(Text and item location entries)

— start —

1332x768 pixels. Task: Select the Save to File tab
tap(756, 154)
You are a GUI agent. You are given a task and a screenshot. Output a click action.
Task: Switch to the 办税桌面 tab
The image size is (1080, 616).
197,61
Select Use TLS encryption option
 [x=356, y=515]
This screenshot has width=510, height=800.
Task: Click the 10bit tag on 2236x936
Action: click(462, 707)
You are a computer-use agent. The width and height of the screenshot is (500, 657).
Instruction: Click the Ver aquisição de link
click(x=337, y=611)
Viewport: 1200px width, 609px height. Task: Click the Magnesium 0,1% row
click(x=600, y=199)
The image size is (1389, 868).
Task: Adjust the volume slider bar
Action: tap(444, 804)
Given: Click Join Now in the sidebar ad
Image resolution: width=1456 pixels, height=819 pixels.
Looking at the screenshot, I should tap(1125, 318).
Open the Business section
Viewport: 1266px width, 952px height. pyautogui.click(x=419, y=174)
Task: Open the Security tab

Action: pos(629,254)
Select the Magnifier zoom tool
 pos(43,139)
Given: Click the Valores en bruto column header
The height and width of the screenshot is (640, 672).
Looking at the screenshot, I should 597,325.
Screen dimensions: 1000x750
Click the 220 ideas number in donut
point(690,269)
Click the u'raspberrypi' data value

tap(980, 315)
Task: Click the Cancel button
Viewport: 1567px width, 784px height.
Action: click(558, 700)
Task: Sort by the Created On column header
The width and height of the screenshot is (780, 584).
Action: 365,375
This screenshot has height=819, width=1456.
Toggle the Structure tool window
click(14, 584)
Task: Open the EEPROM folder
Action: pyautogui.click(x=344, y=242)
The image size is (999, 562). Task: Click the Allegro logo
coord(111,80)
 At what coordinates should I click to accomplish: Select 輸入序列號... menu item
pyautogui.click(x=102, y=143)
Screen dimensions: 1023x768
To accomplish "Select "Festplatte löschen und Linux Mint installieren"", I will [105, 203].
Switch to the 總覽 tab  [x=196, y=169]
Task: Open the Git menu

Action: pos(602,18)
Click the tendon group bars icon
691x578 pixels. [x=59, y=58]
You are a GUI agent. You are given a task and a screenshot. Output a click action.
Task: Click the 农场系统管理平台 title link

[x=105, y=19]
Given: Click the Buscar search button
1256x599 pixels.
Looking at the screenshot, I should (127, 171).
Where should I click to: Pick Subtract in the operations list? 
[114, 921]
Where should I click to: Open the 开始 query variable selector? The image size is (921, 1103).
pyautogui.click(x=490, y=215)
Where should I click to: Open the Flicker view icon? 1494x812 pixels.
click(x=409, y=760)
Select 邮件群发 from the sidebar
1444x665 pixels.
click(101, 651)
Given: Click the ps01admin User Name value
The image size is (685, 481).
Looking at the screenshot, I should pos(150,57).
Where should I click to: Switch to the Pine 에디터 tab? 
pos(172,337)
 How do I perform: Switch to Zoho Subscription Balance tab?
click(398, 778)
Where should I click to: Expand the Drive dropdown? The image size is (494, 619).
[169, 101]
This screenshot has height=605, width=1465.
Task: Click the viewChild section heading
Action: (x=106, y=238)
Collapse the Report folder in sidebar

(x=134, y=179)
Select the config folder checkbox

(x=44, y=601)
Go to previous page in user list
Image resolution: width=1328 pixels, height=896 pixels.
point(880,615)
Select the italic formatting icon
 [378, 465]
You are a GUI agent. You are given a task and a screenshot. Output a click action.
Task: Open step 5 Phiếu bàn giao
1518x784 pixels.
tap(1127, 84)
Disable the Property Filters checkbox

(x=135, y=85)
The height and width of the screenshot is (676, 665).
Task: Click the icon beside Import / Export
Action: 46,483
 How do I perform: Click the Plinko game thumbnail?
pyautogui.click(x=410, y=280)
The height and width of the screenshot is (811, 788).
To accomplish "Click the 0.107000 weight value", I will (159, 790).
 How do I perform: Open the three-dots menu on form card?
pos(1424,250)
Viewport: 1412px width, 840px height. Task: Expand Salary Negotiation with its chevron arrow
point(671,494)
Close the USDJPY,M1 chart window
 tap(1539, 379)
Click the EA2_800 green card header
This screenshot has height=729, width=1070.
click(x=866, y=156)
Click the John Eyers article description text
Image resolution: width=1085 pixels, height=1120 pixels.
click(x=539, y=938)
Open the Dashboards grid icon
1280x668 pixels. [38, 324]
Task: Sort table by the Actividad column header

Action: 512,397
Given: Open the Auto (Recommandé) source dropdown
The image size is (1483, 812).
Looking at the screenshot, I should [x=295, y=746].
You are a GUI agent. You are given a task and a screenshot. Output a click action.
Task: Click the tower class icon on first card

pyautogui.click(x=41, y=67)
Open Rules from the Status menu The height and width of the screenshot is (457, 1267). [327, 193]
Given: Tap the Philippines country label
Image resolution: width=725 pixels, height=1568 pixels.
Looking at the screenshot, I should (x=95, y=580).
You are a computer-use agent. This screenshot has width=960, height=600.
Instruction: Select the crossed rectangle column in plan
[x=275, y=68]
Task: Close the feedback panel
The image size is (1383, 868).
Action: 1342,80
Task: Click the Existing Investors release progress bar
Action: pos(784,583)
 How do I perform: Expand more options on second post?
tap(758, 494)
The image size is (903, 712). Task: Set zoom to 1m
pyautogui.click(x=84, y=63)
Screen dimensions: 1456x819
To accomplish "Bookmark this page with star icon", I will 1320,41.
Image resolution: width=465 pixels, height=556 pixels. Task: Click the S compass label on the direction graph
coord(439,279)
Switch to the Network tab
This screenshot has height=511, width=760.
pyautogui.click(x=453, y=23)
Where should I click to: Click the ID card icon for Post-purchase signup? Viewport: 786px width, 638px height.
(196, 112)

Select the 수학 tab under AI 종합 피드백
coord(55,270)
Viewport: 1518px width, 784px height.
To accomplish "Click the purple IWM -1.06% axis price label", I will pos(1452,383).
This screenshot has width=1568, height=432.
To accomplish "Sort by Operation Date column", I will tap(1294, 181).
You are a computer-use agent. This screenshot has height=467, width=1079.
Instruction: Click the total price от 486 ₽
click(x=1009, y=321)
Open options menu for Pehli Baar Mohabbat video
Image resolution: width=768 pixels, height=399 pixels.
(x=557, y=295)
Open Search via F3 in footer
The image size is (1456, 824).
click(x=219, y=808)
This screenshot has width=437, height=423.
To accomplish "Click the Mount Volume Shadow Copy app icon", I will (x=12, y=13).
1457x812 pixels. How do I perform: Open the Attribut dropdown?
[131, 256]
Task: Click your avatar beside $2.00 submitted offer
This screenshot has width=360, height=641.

— end —

• Your objective: Switch "screenshot" to "image" in the lines that open with the one containing "This screenshot has width=437, height=423." and close at the end of the lines, then write out those lines with nothing else altered.

• Full output:
This image has width=437, height=423.
To accomplish "Click the Mount Volume Shadow Copy app icon", I will (x=12, y=13).
1457x812 pixels. How do I perform: Open the Attribut dropdown?
[131, 256]
Task: Click your avatar beside $2.00 submitted offer
This image has width=360, height=641.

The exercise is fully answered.